Há vários meses que os Governos de Rajoy [Espanha] e de Passos Coelho (Portugal) se gabam do “fim da crise”. Para estes senhores somente existia crise quando as manchetes dos jornais anunciavam: “A crise do euro

aprofunda-se”, “Portugal e Grécia podem sair do euro” ou “O prêmio de risco[1] remonta a níveis históricos”. Ou seja, quando os seus Governos estavam na eminência de não pagar à banca a dívida soberana. Daí, oriunda os cortes, as reformas, as reduções de salários, a precariedade extrema e os despejos. Isto é, para nós a crise aprofundou-se, na maioria das famílias o salário não chega ao fim do mês e o desemprego mantém-se em níveis históricos… mas isto não sai nas manchetes.

Sem dúvida, nas últimas semanas a crise deles voltou aos meios de comunicação: “A economia europeia está em ponto morto”, afirmava Mario Draghi, presidente do Banco Central Europeu (BCE), “A Europa está condenada à deflação”… Muitos se perguntam: “Que é que acontece com a crise? Não era coisa do passado?” Não.

A dívida e nós…
 
A primeira pergunta é: se os jornais não falam agora da crise do Euro, tal deve-se ao fato de a dívida pública ter baixado? Não, muito pelo contrário: o Estado espanhol aumentou a sua dívida pública para 100% do PIB. Paradoxalmente, quando a “crise do Euro” ocupava manchetes e o prêmio de risco alcançava recordes, a dívida estava em 60%.

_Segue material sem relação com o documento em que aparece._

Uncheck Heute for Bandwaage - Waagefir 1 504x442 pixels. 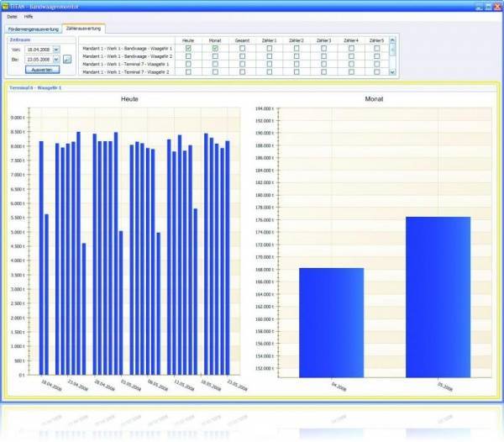188,49
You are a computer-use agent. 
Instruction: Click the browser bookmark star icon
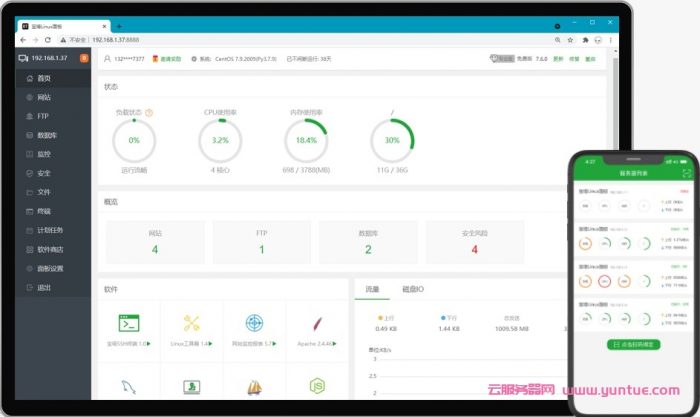[571, 40]
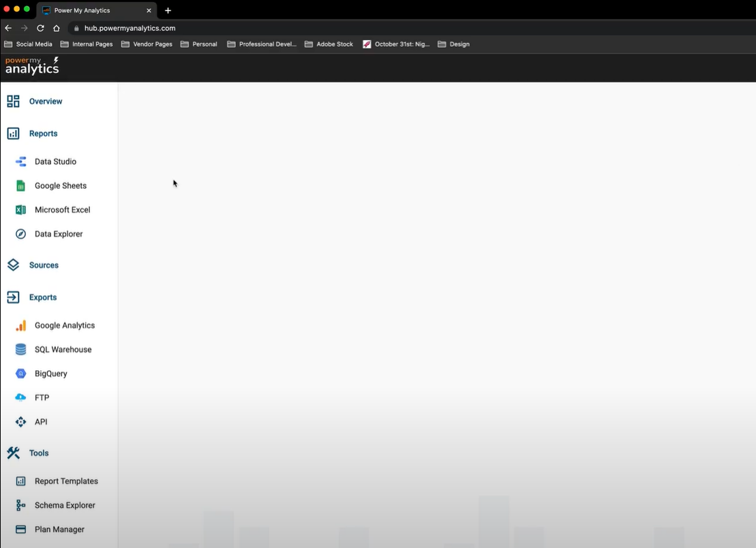Reload the page with browser refresh button
This screenshot has width=756, height=548.
[40, 28]
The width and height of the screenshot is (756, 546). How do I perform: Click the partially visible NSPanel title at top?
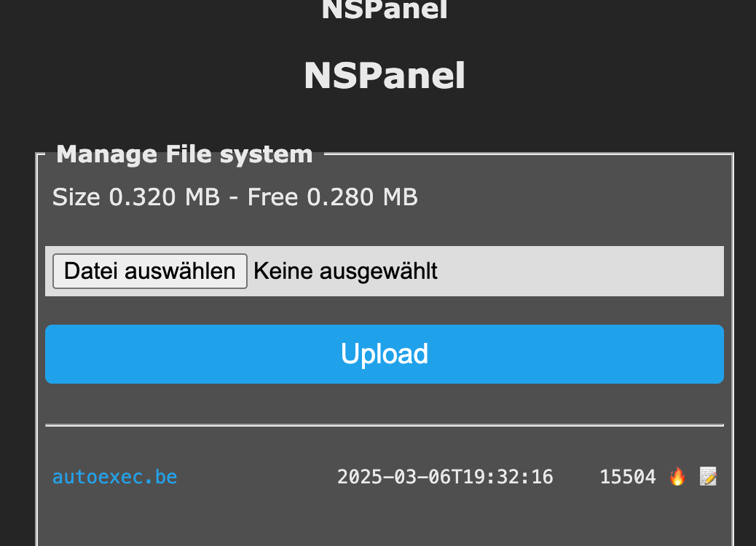(384, 9)
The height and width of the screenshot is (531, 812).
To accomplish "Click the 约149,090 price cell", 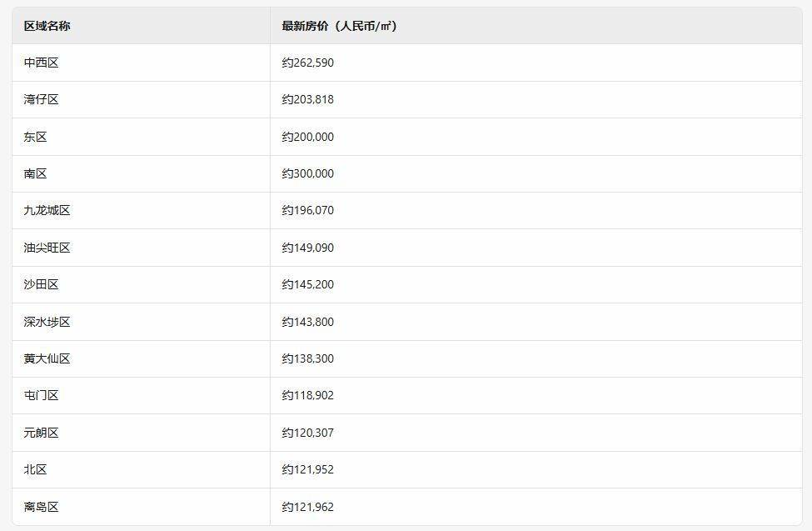I will coord(308,248).

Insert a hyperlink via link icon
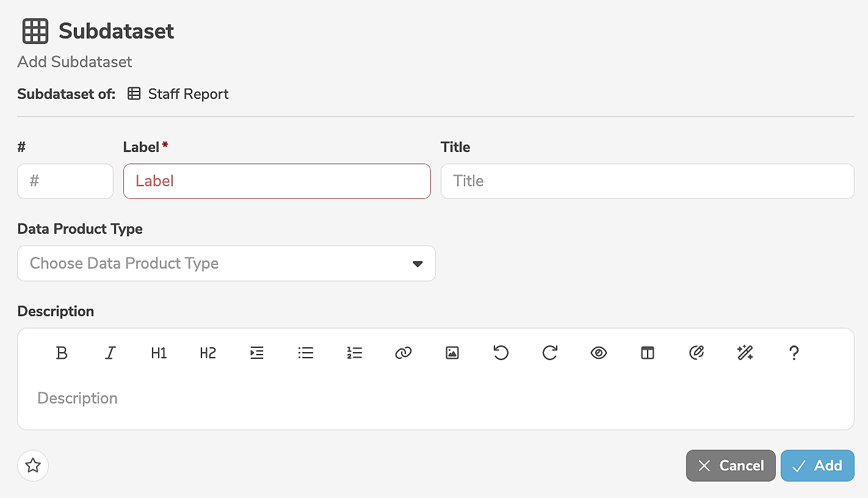tap(403, 353)
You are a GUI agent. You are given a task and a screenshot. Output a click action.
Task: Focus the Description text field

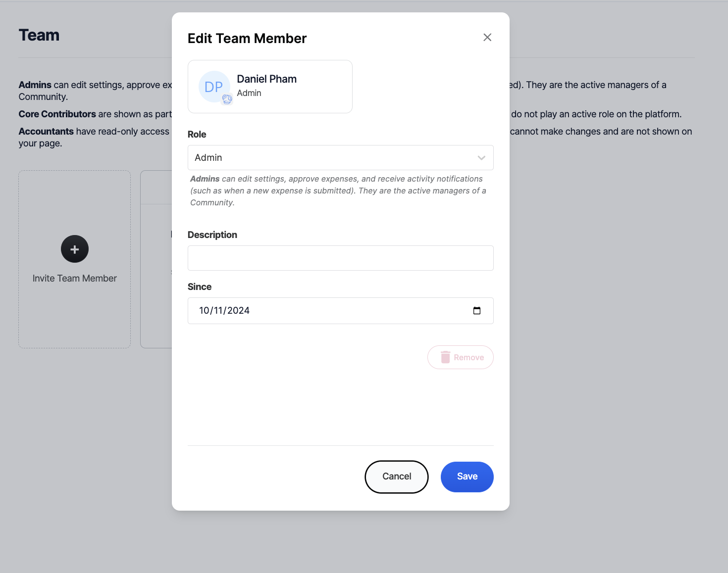pos(340,258)
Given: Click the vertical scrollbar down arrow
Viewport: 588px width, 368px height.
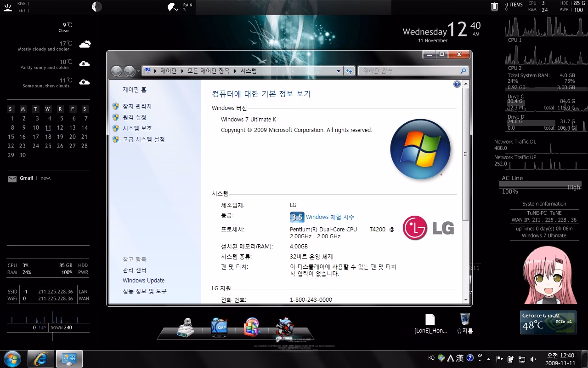Looking at the screenshot, I should coord(466,299).
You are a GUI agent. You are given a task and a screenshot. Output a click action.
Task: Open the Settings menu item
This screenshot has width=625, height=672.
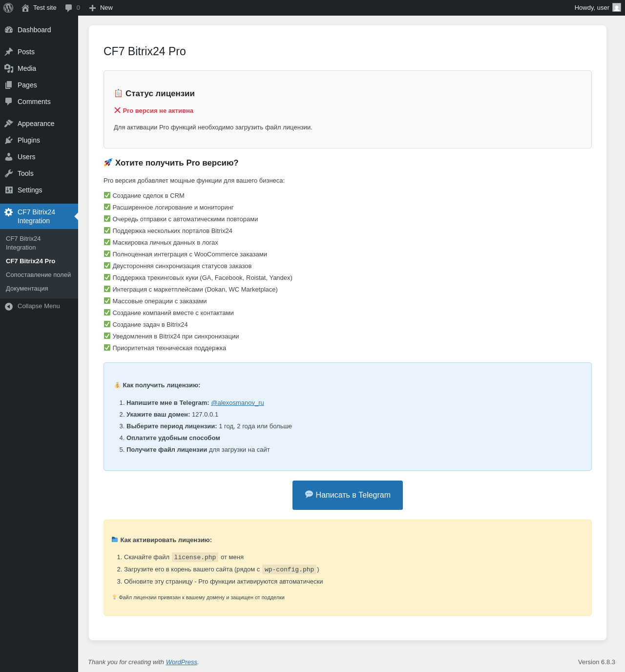coord(30,190)
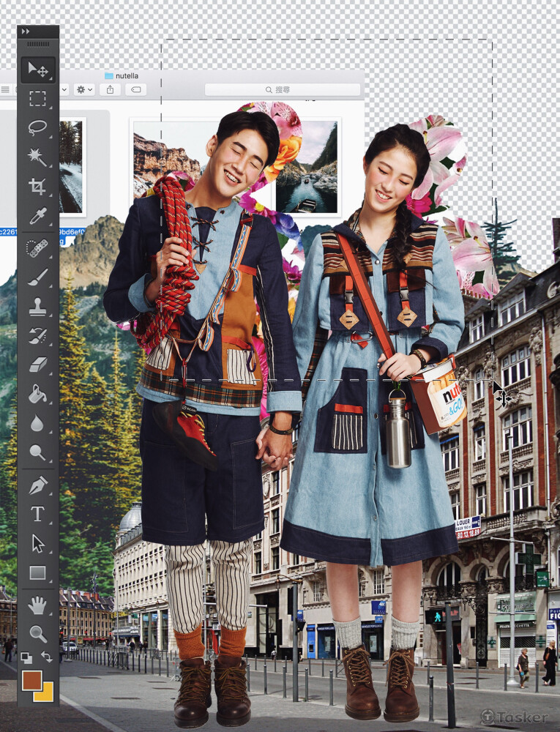This screenshot has width=560, height=732.
Task: Select the Pen tool
Action: click(x=37, y=485)
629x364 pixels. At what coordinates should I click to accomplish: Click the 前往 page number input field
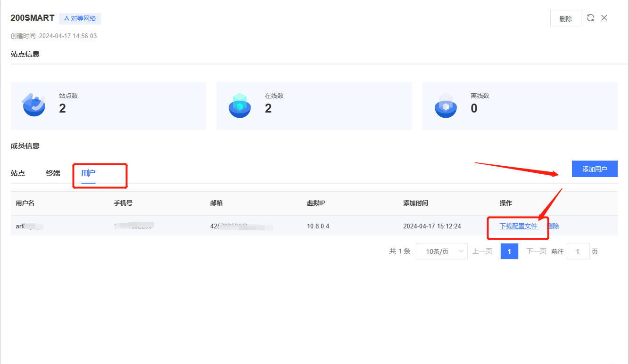578,251
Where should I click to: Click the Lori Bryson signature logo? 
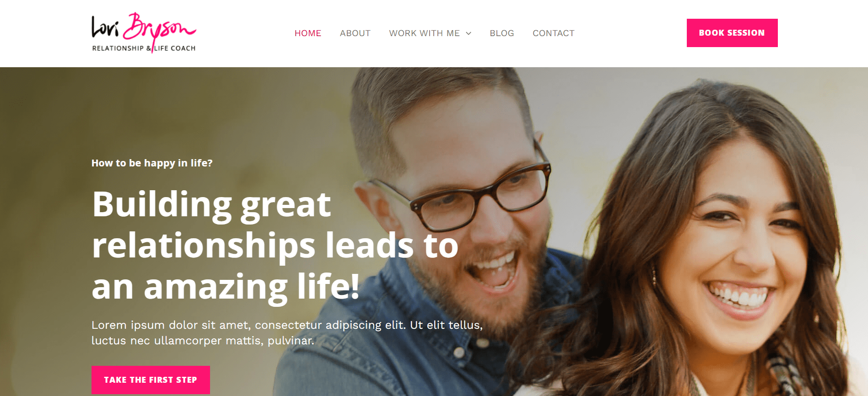click(144, 32)
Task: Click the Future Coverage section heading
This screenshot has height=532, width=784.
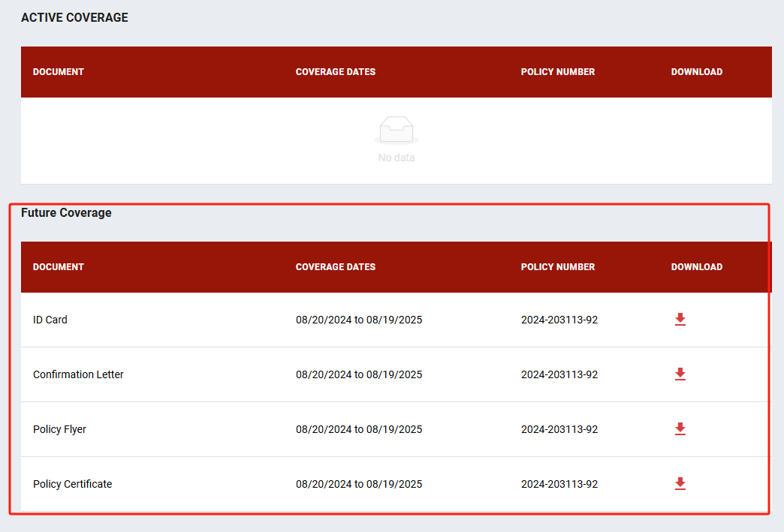Action: pyautogui.click(x=66, y=213)
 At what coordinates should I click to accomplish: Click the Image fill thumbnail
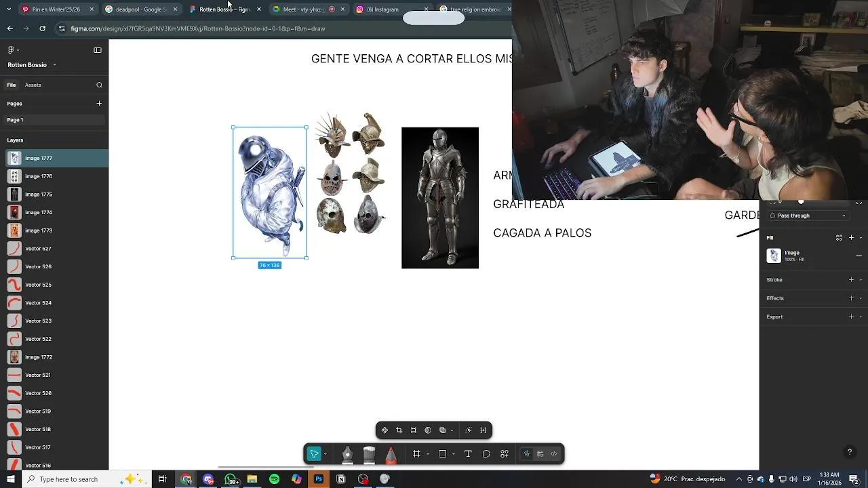pos(774,256)
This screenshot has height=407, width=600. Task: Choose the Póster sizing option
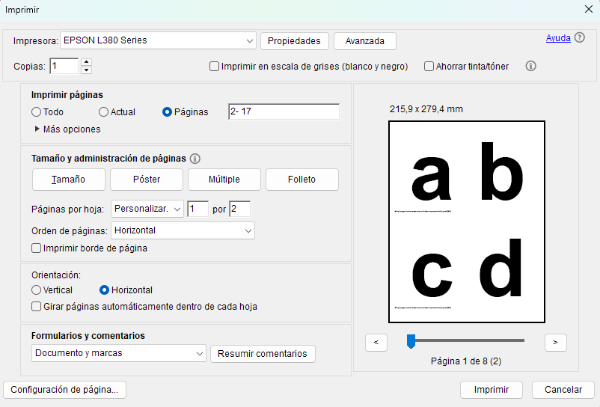point(147,179)
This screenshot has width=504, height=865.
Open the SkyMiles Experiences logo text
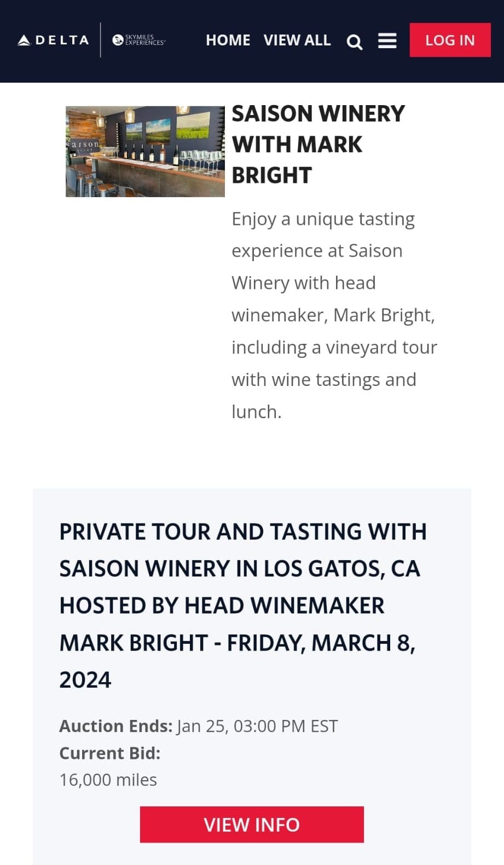[x=144, y=40]
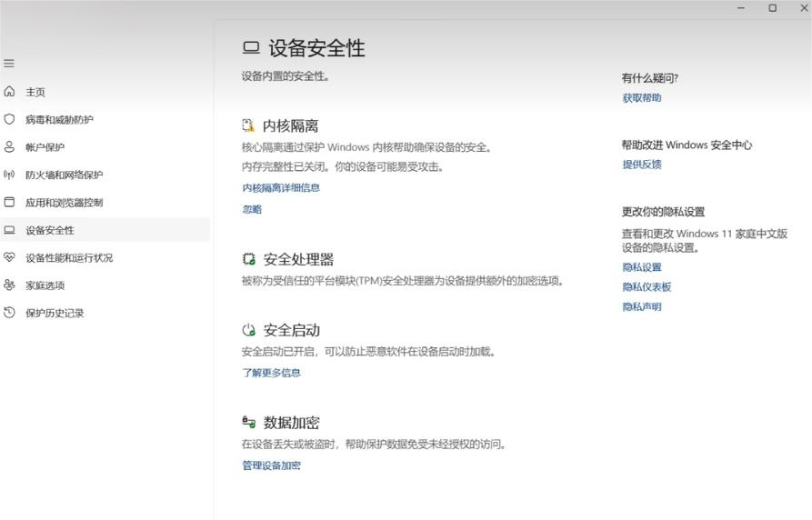Viewport: 812px width, 520px height.
Task: Click the person icon for 帐户保护
Action: [x=9, y=146]
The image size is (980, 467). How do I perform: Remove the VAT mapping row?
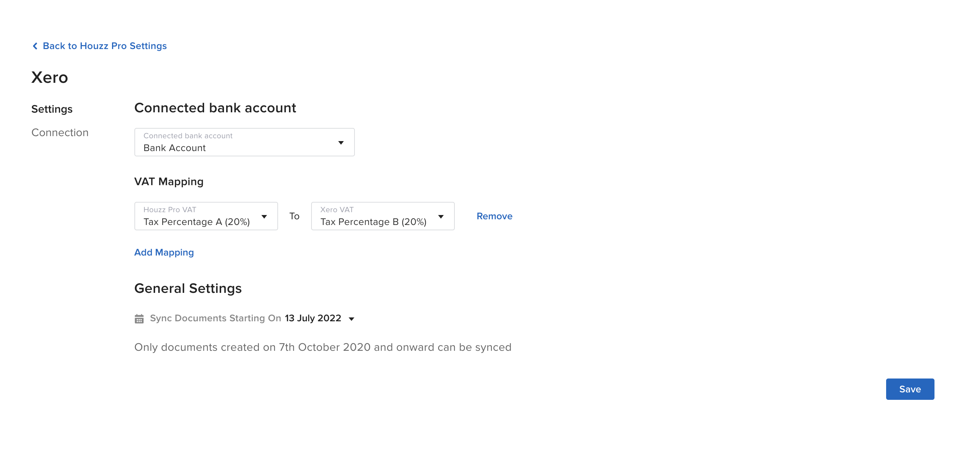click(x=494, y=216)
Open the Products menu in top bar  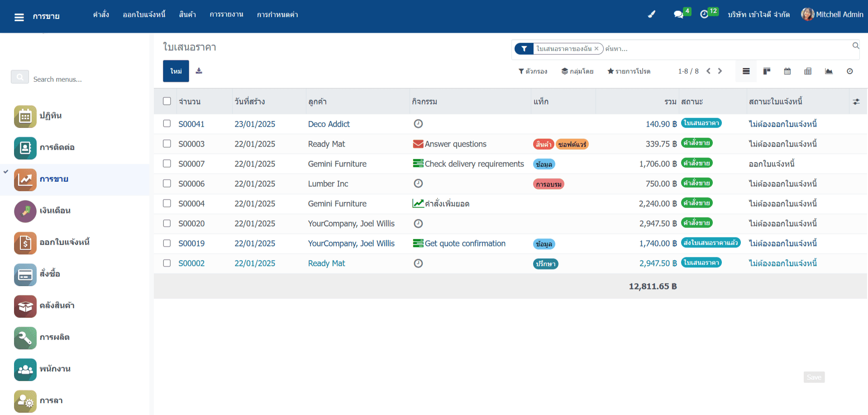(187, 14)
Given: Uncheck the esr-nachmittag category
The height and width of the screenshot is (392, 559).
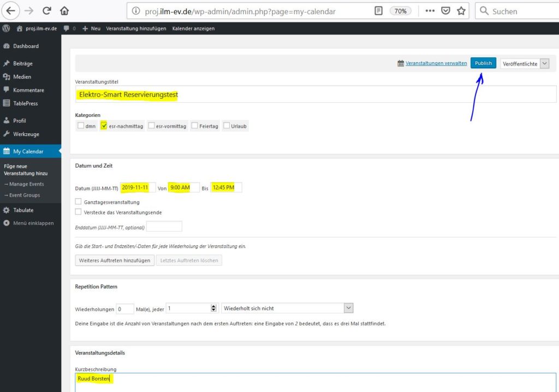Looking at the screenshot, I should pyautogui.click(x=104, y=126).
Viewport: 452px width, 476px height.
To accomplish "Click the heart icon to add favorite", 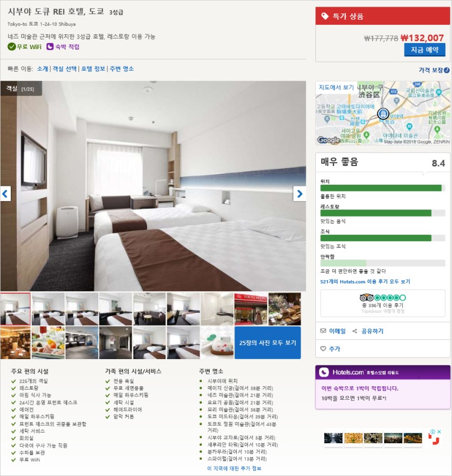I will 323,349.
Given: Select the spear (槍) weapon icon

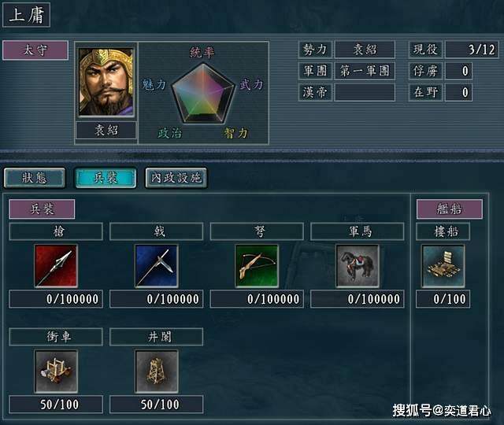Looking at the screenshot, I should 56,266.
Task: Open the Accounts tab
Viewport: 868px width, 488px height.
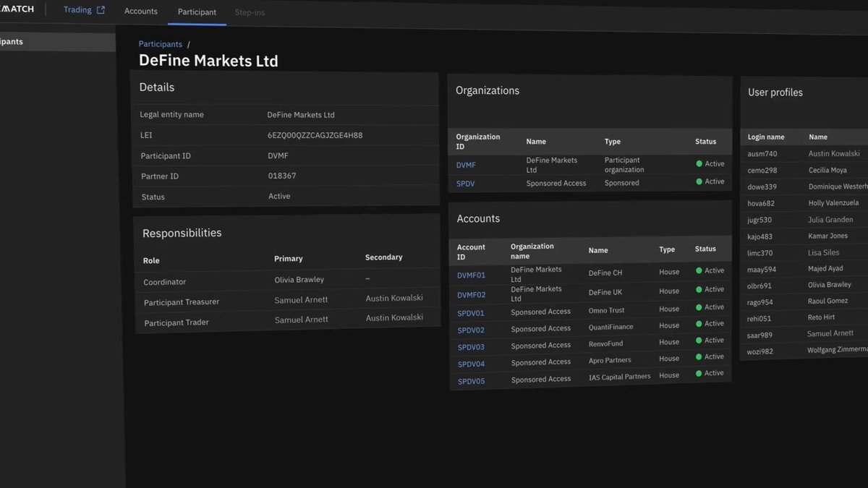Action: (x=141, y=12)
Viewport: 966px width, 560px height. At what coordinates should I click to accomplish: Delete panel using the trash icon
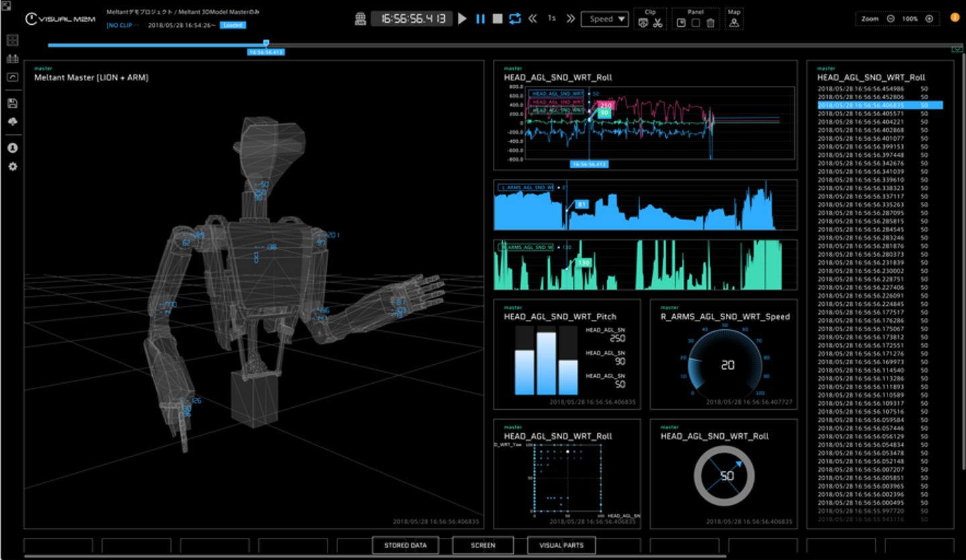[710, 23]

Mas se a dívida aumentou, porque é que o prêmio baixou? Em primeiro lugar porque os bancos viram que podiam continuar a comprar a dívida pública, dado que o Governo – com os cortes sociais, a reforma trabalhista e as reduções salariais – se comprometia a despedir trabalhadores e a transferir o dinheiro eles, ao mesmo tempo em que permitia que os seus gestores continuassem a jogar com os seus cartões Black.[2]

A outra peça [do plano] era o BCE, que baixou para 0,05% a taxa de juro a que empresta aos bancos (abaixo do nível de inflação), enquanto estes emprestam aos Governos a 4 e a 5%… É assim que o Governo espanhol pôde se financiar, aumentando a dívida. Por isso, as previsões para 2015 mantêm os cortes de modo a continuar a drenar dinheiro para os bancos.

Para eles, enquanto os bancos podem cobrar os seus empréstimos e alimentar lucros, não há crise. Mas os bancos, em que pese à “flexibilização monetária” do BCE, não concedem novos empréstimos às empresas, que estão profundamente endividadas. Para isso, a reforma trabalhista é a chave, porque precisam continuar a reduzir salários para assim diminuir o endividamento das empresas com os bancos. Os trabalhadores vêm os seus salários congelados ou reduzidos e os contratados precarizados recebem 50% a menos [pelo seu trabalho]… para que eles saiam da sua crise. Por isso agora também o governo “social-democrata” de Renzi na Itália e de Hollande na França anunciam uma reforma trabalhista e [uma nova] onda de cortes.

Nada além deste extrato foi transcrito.